> [TASK REQUIREMENTS]: In the listing below, substitute "Support widget" for "Help widget" within the part that opens with the line containing "Open Jemilyn &" and closes with the line containing "will [x=445, y=115].". Reproduce only those lines, leaving everything else unchanged.

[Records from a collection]

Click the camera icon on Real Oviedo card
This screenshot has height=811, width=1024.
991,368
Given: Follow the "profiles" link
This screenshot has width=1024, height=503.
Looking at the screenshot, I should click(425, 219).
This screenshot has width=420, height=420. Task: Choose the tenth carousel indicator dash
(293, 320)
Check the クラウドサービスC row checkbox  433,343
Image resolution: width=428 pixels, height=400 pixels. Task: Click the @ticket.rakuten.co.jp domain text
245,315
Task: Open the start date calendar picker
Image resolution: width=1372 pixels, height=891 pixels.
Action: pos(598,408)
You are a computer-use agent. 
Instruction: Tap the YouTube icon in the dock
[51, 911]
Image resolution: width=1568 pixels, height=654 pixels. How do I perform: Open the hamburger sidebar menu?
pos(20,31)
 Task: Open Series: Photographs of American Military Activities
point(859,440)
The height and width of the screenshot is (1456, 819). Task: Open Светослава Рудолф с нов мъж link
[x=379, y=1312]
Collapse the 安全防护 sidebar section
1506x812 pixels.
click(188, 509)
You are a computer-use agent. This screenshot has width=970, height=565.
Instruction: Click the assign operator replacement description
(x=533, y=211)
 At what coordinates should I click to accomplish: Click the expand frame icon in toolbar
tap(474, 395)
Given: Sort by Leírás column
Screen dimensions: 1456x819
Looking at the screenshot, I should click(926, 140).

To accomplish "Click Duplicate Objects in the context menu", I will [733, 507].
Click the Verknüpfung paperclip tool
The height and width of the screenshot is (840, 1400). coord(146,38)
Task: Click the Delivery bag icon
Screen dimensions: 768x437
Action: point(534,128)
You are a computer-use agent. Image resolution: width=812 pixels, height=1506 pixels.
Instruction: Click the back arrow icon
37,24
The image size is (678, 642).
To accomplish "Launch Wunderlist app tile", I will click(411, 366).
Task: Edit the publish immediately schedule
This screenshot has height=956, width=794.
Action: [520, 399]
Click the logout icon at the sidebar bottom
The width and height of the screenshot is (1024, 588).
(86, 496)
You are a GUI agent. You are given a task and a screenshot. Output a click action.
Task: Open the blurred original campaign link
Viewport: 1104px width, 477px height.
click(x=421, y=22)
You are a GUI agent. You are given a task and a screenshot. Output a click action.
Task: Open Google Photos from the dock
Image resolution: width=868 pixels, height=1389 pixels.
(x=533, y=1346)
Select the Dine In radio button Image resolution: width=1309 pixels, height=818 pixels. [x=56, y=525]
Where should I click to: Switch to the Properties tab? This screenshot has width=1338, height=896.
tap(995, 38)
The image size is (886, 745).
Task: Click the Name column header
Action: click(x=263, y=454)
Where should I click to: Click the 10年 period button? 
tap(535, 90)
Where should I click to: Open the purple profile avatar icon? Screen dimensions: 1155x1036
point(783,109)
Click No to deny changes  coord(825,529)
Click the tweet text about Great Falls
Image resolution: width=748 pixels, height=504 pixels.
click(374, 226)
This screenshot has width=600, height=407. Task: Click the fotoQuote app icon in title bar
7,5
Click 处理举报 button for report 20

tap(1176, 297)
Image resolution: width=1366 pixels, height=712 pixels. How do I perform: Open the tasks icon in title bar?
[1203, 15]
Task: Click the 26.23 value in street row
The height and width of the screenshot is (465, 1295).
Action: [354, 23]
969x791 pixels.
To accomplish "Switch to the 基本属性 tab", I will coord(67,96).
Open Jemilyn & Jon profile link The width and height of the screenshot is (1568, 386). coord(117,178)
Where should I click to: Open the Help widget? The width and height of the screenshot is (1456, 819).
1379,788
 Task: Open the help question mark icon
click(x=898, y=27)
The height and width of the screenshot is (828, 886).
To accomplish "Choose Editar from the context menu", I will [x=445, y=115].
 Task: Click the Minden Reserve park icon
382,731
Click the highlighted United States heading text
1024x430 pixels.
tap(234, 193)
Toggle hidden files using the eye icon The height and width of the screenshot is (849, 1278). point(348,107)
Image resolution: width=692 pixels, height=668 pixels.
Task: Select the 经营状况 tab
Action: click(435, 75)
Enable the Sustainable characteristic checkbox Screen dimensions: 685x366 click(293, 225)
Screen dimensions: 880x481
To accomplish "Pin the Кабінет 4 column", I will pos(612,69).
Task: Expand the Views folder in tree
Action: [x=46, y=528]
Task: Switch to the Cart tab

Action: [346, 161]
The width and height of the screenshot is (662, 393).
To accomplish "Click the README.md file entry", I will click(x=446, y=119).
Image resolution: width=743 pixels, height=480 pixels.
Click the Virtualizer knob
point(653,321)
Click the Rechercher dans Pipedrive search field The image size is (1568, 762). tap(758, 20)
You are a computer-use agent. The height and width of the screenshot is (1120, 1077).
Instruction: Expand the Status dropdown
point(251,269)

> [FULL ANSWER]:
Open Jemilyn & Jon profile link The width and height of the screenshot is (1568, 386). coord(117,178)
Where should I click to: Open the Support widget? The width and height of the screenshot is (1456, 819).
1379,788
 Task: Open the help question mark icon
click(x=898, y=27)
The height and width of the screenshot is (828, 886).
To accomplish "Choose Editar from the context menu", I will [x=445, y=115].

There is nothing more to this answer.